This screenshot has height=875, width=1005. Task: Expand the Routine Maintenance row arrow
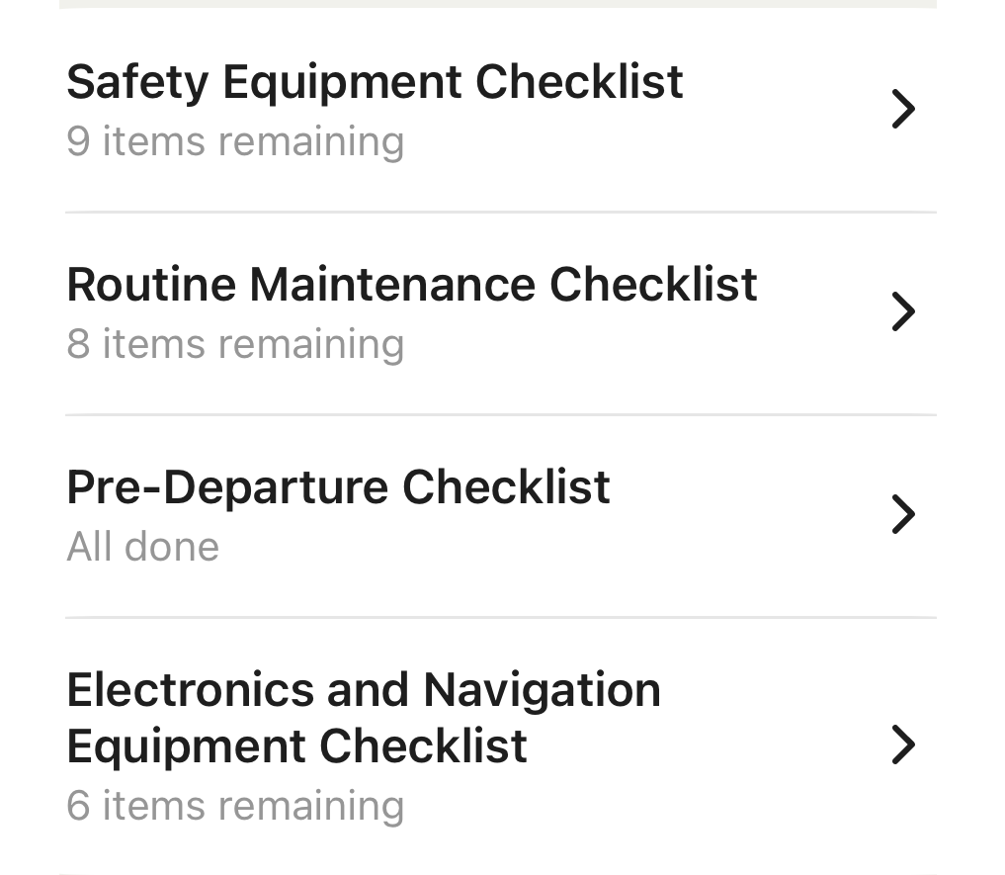(903, 311)
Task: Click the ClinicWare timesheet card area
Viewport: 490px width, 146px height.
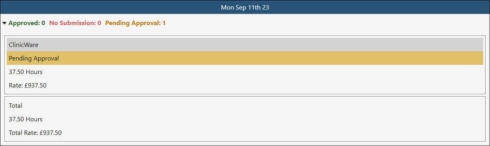Action: pos(245,65)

# # # #

▸ **PROBLEM**:
Repeat the material exactly. Skip the images.

▸ **YOUR SOLUTION**:
This screenshot has height=875, width=1005. Task: Expand the Routine Maintenance row arrow
(903, 311)
Task: Click the ClinicWare timesheet card area
Viewport: 490px width, 146px height.
Action: pos(245,65)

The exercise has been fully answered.